**TEXTE EXTRAIT:**
+---+
De Impétueux, le 25 mai 2019 à 22:58
Note du film : 4/6

Oui, c'est bien cela : avec Sean Connery à la place du trop fade Roger Moore et – soyons honnêtes – une demi-heure de moins, L'espion qui m'aimait figurerait sans aucun doute parmi les meilleurs films d'une saga qui ne cesse de s'étirer et, désormais, de se renier et de se déconstruire. Après l'assez pitoyable Homme au pistolet d'or, les roublards producteurs Saltzman et Broccoli rappelaient Lewis Gilbert, le réalisateur de On ne vit que deux fois qui tournait un film nerveux, drôle, bien dialogué où l'on sentait déjà venir la Détente puisque l'Union soviétique et l'Occident collaboraient sans (trop) d'arrière-pensées pour éviter l'Apocalypse nucléaire suscitée par un des génies du Mal qui sont les silhouettes obligées des films de genre.

Précisément, si L'espion qui m'aimait fonctionne aussi bien, dans le cadre classique et convenu du Bondisme, c'est parce que le film bénéficie d'un atout en or : comme dans Goldfinger, le méchant est bifide : à Auric Goldfinger s'attachait le Coréen gigantesque et terrifiant Oddjob (Harold Sakata), l'homme qui décapitait les statues de marbre d'un coup de son chapeau aux arrêtes coupantes. Et à Karl Stromberg (Curd Jürgens) est désormais liée la figure monstrueuse de Jaws (Richard Kiel) dont l'acromégalie et les mâchoires métalliques ont d'emblée fait un effet bœuf. Lorsque Bond rencontre et défie des adversaires à sa mesure, d'une cruauté sans retenue, impitoyables et mégalomanes, l'esprit du film en est irrigué.

Ajoutons aussi que, parmi les James Bond girls, aussi nombreuses que décoratives et spectaculaires, celle de l'instant, qui s'appelle Barbara Bach (et qui n'est pas autrement connue que d'avoir été la femme de Ringo Starr, le batteur des Beatles) est sans doute parmi les plus craquantes qui se puissent ; en tout cas et au contraire de beaucoup d'autres, elle ne manque pas d'un certain talent d'interprétation qui rendrait presque crédible son rôle de major de l'Armée soviétique. Et puis la musique (le thème musical, principalement) de Marvin Marvin Hamlisch est très percutante.
+---+
**LIGNES DU CORPUS:**

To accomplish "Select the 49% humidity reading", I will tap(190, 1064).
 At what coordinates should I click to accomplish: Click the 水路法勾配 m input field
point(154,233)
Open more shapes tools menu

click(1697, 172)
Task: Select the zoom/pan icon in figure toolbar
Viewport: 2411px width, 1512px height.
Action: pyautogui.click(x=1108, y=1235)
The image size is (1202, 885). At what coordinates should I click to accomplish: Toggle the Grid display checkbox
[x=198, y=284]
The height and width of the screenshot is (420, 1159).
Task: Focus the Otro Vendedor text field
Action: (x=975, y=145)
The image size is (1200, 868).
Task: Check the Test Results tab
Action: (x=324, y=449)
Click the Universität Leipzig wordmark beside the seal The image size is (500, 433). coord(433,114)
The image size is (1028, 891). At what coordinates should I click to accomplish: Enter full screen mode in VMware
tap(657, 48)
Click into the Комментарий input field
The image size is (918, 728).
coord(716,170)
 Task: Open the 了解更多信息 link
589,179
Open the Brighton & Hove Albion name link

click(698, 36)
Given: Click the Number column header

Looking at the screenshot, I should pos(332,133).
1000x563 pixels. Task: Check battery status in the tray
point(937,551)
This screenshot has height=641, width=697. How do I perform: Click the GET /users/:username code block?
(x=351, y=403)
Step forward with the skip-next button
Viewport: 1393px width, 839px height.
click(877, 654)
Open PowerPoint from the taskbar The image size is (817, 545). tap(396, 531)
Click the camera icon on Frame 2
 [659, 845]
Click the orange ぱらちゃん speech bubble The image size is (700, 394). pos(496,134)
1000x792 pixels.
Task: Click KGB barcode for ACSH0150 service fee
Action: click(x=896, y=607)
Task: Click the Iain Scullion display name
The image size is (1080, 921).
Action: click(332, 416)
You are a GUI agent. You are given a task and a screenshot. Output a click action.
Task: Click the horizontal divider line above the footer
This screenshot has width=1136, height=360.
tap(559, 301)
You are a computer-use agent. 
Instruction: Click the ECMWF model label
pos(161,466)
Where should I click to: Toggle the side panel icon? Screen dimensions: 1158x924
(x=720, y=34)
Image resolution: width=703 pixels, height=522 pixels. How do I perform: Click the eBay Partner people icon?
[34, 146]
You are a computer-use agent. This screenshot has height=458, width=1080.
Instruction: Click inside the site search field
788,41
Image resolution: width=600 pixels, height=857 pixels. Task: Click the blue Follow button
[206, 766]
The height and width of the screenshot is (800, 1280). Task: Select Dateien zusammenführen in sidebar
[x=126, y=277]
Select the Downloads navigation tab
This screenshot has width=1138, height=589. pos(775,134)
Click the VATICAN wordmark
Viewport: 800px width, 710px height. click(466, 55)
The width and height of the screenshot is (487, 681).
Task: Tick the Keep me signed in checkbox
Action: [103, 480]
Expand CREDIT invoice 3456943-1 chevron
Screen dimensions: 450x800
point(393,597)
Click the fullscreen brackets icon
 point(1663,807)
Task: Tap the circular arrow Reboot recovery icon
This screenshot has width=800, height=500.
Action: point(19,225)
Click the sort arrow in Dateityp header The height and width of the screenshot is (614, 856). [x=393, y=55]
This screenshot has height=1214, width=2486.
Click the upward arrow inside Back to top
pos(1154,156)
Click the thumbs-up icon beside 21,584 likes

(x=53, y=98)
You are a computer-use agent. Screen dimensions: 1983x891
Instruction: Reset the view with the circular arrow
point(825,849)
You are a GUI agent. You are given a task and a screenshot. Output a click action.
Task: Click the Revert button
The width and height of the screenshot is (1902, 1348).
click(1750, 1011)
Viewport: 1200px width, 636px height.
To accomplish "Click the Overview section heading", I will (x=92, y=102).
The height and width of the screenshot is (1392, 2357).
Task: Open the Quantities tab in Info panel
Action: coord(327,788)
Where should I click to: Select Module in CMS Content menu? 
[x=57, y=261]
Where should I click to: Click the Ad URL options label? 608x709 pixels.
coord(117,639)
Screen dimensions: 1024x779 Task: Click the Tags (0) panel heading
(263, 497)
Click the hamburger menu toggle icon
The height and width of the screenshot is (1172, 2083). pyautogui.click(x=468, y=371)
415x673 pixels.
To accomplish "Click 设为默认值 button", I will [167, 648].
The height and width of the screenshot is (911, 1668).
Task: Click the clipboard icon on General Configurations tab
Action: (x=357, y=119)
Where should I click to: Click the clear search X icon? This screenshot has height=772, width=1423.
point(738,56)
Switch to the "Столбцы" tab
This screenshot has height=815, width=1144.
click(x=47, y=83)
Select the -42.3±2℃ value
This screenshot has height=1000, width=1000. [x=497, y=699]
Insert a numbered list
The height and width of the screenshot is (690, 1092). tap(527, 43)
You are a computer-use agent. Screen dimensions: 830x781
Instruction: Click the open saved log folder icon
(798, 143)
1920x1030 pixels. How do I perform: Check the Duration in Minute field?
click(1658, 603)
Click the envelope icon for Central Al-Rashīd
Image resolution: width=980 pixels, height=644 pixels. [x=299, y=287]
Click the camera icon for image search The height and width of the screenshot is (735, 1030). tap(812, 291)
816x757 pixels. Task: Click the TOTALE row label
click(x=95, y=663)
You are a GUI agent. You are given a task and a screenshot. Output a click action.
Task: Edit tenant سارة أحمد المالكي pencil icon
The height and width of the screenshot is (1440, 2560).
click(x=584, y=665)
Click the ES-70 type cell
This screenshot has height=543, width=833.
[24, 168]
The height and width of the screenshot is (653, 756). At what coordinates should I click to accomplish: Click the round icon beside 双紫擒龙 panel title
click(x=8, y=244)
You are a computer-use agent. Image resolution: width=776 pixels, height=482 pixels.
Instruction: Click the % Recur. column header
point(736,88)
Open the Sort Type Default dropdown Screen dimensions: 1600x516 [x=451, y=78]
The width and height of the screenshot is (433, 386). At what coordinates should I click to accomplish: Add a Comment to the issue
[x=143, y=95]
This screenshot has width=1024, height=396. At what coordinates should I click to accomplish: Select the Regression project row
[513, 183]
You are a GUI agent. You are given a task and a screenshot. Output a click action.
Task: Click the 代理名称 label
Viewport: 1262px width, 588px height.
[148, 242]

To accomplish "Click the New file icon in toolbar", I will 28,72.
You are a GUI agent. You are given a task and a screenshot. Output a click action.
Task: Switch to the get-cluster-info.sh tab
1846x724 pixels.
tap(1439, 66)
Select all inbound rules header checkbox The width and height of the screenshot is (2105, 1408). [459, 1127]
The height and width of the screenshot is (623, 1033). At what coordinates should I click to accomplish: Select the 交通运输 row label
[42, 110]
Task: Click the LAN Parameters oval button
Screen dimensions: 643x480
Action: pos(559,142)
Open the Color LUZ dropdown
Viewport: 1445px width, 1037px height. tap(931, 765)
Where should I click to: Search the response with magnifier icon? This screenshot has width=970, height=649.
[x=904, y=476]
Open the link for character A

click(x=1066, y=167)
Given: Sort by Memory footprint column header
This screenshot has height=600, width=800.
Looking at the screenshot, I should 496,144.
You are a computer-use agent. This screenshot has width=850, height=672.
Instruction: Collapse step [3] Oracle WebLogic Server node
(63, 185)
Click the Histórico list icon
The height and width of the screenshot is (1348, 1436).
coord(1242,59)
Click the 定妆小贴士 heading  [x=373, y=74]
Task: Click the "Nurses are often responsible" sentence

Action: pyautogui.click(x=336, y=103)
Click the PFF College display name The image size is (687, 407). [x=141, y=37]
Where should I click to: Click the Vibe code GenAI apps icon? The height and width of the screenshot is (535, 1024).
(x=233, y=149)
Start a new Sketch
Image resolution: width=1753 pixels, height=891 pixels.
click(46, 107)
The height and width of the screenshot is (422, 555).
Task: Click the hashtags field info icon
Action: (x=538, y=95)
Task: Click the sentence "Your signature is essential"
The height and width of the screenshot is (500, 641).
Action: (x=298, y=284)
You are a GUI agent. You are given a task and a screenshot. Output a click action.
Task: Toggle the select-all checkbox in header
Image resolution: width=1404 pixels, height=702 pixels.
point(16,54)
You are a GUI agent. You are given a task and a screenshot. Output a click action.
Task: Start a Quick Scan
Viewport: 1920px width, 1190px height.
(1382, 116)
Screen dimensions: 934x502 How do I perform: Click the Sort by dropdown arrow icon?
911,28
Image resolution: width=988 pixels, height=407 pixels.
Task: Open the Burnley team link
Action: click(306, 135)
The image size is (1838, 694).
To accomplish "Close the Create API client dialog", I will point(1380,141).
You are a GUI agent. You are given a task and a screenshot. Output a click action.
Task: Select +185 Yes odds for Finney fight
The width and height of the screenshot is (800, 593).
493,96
+---+
**CONSIGNE 1:** Relevez dans la critique tous les noms d'acteurs placés entre parenthèses après le nom d'un personnage.
**CONSIGNE 2:** Transcrivez le passage de la critique qui commence à "Précisément, si L'espion" et se termine à "en est irrigué.".
Les lignes proviennent d'une source distincte de celle de la critique.

**SORTIE COMPLÈTE 1:**
Harold Sakata
Curd Jürgens
Richard Kiel

**SORTIE COMPLÈTE 2:**
Précisément, si L'espion qui m'aimait fonctionne aussi bien, dans le cadre classique et convenu du Bondisme, c'est parce que le film bénéficie d'un atout en or : comme dans Goldfinger, le méchant est bifide : à Auric Goldfinger s'attachait le Coréen gigantesque et terrifiant Oddjob (Harold Sakata), l'homme qui décapitait les statues de marbre d'un coup de son chapeau aux arrêtes coupantes. Et à Karl Stromberg (Curd Jürgens) est désormais liée la figure monstrueuse de Jaws (Richard Kiel) dont l'acromégalie et les mâchoires métalliques ont d'emblée fait un effet bœuf. Lorsque Bond rencontre et défie des adversaires à sa mesure, d'une cruauté sans retenue, impitoyables et mégalomanes, l'esprit du film en est irrigué.